Instructions for the task :: Count the lines in the items below that contain the string "Diagram" and reply with only that number.

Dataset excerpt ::
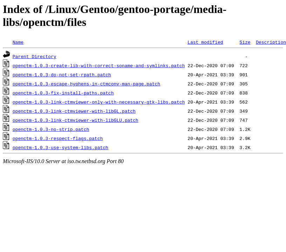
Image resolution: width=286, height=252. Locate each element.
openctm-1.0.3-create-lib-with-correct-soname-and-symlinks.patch (99, 65)
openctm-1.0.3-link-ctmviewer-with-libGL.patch (74, 111)
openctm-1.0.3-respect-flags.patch (58, 138)
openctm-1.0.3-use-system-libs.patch (60, 147)
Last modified (205, 42)
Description (271, 42)
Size (244, 42)
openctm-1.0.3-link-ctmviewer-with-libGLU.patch (75, 120)
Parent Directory (34, 56)
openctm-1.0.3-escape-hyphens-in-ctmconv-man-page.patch (86, 83)
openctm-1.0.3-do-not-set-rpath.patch (62, 74)
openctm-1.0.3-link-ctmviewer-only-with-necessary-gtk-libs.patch (99, 102)
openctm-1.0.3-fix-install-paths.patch (63, 93)
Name (18, 42)
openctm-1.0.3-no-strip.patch (51, 129)
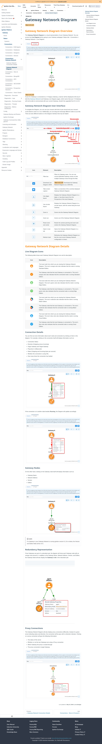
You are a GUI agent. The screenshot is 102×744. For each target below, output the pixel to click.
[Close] (100, 1)
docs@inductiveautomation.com (61, 738)
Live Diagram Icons (91, 23)
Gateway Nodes (90, 28)
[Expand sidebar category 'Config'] (21, 111)
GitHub (78, 729)
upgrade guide (62, 1)
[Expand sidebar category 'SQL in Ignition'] (21, 156)
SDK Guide (24, 6)
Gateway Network (35, 99)
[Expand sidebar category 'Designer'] (21, 136)
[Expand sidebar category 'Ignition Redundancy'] (21, 130)
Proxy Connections (91, 34)
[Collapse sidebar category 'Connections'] (21, 44)
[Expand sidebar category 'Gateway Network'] (21, 127)
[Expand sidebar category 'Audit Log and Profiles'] (21, 161)
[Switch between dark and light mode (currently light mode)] (86, 6)
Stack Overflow (57, 724)
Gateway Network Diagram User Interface (92, 16)
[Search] (94, 6)
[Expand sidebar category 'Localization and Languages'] (21, 147)
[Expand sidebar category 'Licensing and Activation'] (21, 124)
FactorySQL (33, 724)
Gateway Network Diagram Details (91, 20)
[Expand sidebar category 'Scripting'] (21, 159)
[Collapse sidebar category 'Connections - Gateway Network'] (21, 59)
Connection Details (91, 25)
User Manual (10, 724)
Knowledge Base (12, 732)
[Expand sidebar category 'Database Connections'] (21, 139)
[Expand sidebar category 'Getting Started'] (21, 12)
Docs (19, 6)
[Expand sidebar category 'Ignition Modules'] (21, 27)
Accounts (33, 6)
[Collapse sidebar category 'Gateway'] (21, 33)
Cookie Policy (80, 734)
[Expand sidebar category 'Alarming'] (21, 144)
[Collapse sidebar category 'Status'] (21, 38)
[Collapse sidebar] (12, 716)
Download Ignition (78, 6)
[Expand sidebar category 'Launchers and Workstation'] (21, 24)
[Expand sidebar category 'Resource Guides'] (21, 170)
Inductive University (13, 727)
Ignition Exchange (57, 729)
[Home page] (26, 10)
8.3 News (39, 6)
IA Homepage (79, 724)
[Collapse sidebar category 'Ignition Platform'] (21, 30)
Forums (54, 727)
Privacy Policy (80, 732)
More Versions (34, 732)
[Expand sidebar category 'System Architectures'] (21, 15)
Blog (76, 727)
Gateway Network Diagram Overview (91, 12)
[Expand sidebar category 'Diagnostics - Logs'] (21, 98)
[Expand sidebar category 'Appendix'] (21, 167)
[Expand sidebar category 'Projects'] (21, 133)
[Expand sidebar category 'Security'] (21, 153)
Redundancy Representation (90, 31)
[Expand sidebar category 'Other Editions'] (21, 21)
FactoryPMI (33, 727)
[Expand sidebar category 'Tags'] (21, 141)
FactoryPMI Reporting (36, 729)
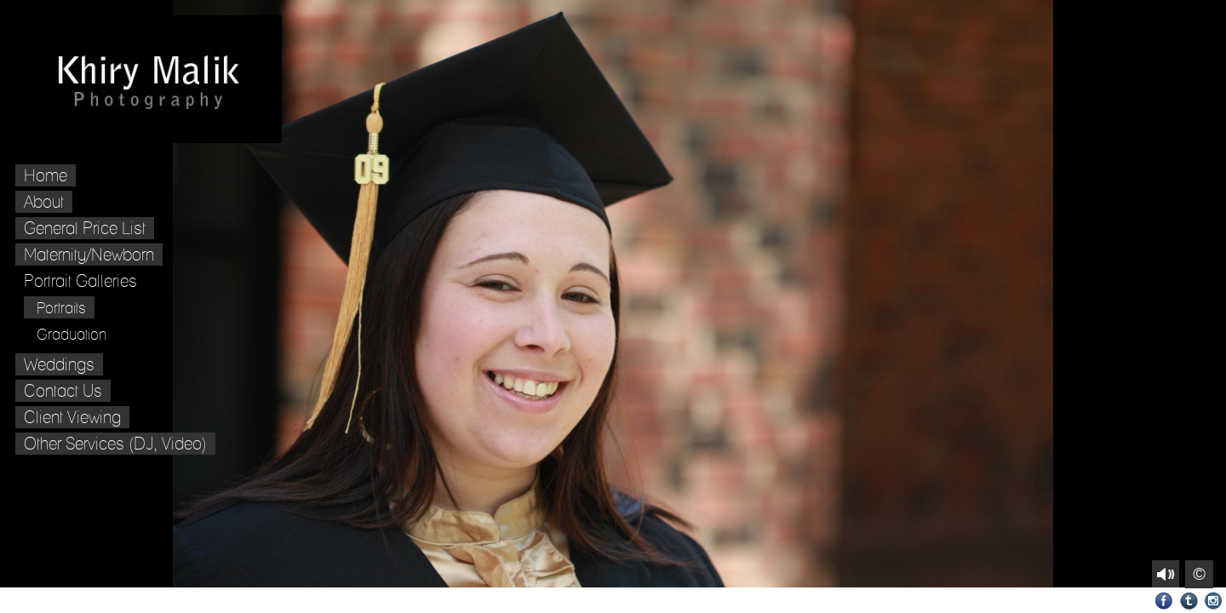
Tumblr (1189, 601)
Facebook (1164, 601)
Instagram (1214, 601)
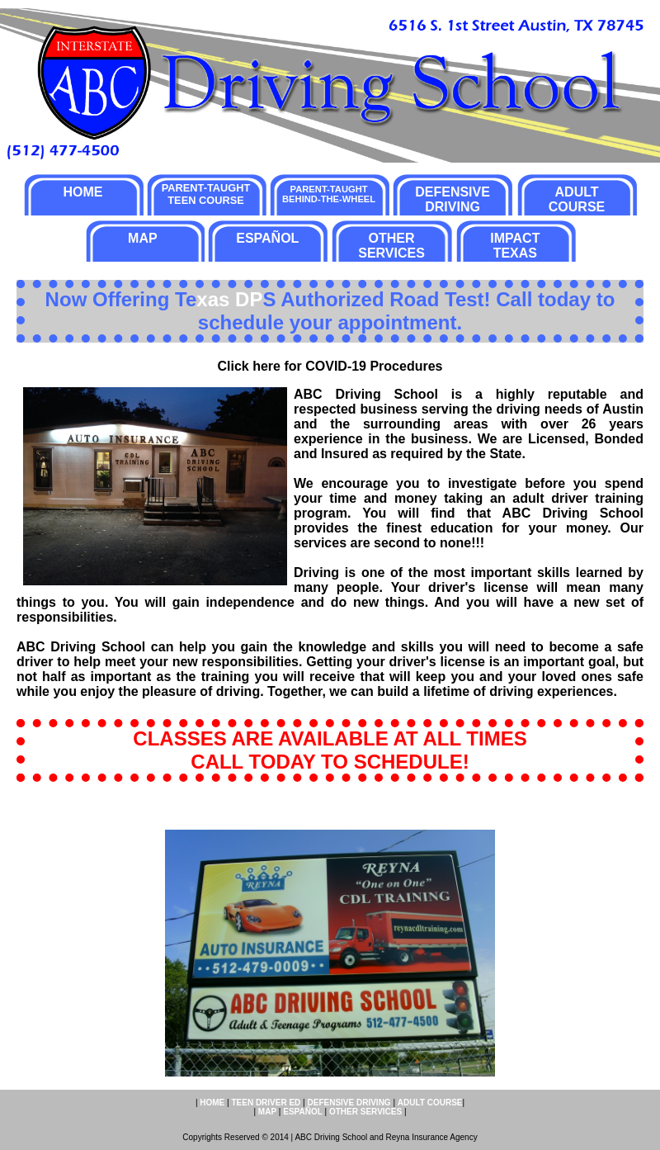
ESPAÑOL (267, 238)
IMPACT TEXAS (515, 245)
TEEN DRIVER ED (265, 1102)
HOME (82, 192)
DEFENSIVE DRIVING (452, 199)
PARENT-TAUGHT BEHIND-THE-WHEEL (328, 194)
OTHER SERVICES (391, 245)
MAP (143, 238)
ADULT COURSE (577, 199)
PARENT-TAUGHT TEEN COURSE (206, 194)
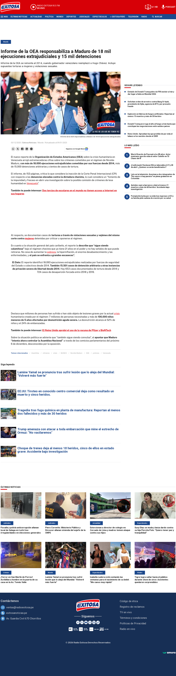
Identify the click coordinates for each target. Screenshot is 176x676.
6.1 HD (155, 7)
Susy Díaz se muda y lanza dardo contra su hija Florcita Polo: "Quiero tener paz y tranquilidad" (154, 530)
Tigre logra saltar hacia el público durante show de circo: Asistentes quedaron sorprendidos (151, 579)
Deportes (71, 17)
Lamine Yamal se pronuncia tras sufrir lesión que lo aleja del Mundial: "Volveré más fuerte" (65, 373)
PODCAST (170, 7)
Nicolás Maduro (76, 353)
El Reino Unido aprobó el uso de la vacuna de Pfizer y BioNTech (76, 330)
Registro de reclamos (132, 606)
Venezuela (32, 183)
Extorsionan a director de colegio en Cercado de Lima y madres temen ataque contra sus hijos (110, 530)
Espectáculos (100, 17)
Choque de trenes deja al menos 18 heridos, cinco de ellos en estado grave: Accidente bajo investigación (65, 449)
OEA (87, 353)
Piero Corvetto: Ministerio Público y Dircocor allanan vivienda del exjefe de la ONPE (65, 530)
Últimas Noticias (18, 17)
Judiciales (84, 17)
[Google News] (94, 622)
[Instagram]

Complete output :: 4